Now, let's understand where the rupees for the government comes from, means the Government receipts: -
27% from borrowing, 19% from income tax, 18% from GST, 17% from corporate tax and 9% from non-tax receipts. 
Where the government rupees go, means the Government expenditures :- 
 21% go to the states which is sharing of taxes and duties. 19% go to the intrest payment of previous loans, 16% go to the central sector schemes, 9% go to the finance commission's and other transfers, 9% go to the others expenditures, 8% go to the centrally sponsored schemes.
GDP( Gross Domestic Product) was 8.2% in the financial year 2023-24 and it is expected to grow at the rate of 6.5% - 7% in the current financial year 2024-25.
Capital gain tax: - Short term capital gain tax is 20% and long term capital gain tax is 12.5% in the current financial year. The capital gain tax exemption limit has been raised from 1 lakh earlier to 1.25 lakh now which is good for the investment in mutual fund and equity etc.
Angel tax is abolished which is very prudential move to enhance startups' growth in the country. 
The corporate tax on foreign companies in India is reduced from 40% to 35% to attract more foreign investment.
Personal income tax: The standard deduction limit increased from 50 thousand to 75 thousand. There are also changes in the new tax regime.

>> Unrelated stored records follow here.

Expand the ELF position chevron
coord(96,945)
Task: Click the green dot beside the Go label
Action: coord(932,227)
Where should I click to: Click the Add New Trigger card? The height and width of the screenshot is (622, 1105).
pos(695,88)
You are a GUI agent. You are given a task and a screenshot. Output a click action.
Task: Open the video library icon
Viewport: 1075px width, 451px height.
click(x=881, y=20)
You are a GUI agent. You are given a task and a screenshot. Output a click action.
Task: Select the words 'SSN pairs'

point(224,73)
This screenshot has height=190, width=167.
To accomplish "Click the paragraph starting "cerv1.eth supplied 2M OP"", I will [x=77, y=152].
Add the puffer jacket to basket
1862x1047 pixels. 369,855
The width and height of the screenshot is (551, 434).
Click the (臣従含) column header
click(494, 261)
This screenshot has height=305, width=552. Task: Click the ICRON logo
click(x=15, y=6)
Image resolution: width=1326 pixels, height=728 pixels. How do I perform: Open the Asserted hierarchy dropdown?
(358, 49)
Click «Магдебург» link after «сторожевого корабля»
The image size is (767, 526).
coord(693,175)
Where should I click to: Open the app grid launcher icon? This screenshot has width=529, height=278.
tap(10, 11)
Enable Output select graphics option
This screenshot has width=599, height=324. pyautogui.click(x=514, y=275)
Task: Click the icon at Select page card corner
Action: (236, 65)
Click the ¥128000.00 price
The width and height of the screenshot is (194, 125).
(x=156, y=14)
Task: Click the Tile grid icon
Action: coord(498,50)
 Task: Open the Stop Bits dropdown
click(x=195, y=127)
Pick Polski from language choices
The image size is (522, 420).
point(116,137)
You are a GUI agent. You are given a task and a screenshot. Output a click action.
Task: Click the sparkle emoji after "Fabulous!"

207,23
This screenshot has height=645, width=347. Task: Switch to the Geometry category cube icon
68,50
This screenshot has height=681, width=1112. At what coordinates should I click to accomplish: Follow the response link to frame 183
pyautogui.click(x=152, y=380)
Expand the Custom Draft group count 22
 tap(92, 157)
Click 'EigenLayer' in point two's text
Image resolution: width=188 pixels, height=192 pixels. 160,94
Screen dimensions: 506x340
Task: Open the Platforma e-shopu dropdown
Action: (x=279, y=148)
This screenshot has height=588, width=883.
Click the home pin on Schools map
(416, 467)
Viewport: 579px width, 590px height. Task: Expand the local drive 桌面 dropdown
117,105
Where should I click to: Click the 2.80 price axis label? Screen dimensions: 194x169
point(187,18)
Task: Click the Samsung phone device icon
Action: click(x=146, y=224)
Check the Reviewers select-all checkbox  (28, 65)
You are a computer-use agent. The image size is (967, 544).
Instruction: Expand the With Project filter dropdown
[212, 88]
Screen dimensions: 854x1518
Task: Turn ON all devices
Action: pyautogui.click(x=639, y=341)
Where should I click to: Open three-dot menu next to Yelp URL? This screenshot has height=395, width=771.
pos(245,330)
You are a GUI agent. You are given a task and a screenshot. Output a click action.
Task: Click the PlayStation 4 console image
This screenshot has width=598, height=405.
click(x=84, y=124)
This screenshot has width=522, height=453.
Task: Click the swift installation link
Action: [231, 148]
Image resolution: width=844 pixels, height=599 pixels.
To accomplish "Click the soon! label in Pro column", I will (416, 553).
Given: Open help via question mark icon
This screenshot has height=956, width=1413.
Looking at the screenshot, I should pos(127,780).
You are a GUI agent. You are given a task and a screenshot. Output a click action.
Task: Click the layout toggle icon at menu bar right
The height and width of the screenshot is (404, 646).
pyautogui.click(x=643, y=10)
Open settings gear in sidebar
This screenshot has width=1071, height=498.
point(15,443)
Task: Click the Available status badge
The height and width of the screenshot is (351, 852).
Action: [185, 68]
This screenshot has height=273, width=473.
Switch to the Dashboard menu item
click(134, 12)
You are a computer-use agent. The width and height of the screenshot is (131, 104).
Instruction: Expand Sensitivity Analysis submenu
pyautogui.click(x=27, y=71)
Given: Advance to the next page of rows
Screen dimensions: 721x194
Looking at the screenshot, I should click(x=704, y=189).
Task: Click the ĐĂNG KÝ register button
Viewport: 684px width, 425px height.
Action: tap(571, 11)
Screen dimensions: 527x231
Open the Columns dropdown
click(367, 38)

Earlier the new tax regime was as follows:- 
0-3 lakh the tax was nil, 3-6 lakh 5%, 6-9 lakh 10%, 9-12 lakh 15%, 12-15 lakh 20% and above 15 lakh the tax was 30%. 
Now, the new tax regime with the changes announced in the budget is as follows: 
0-3 lakh the tax is nill, 3-7 lakh 5%, 7-10 lakh 10%, 10-12 lakh 15%, 12-15 lakh the tax is 20%  and above 15 lakh the tax is 30%.

Now, we will discuss some important sections of the Income Tax Act, 1961 which will guide the tax payers in filing their income tax returns : -
Section 80 C - The exemption limit is 1.5 lakh for the investment in Sukanya Samriddhi Account, PPF, insurance like LIC, Tax saving FD (for five years) etc. 
Section 16(ia): Standard deduction, earlier the exemption under this section was 50 thousand,but it is increased to 75 thousand in the budget for FY 25.
Section 10(14): relief for some allowances.
Section 80 D : exempt premium paid for medical insurances.
Section 80 TTA : Provides relief upto 10 thousand for intrest on savings accounts.
Section 80 CCD(1) : Provides relief upto 1.5 lakh for the employees contribution to NPS.
Section 80 CCD(2) : Provides relief for the employers contribution to NPS.
Section 80 G : Relief for donations paid to charitable institutions, trust etc.
Section 87 A: Provides rebate upto rupees 12,500.
Section 89(1): Provides relief for arrears, gratuity received etc.
Only 7.4 crore people filed income tax returns in the financial year 2022-23, out of which only 2.24 crore people paid income tax in the financial year 2022-23, which makes only 1.6% of the total India's population.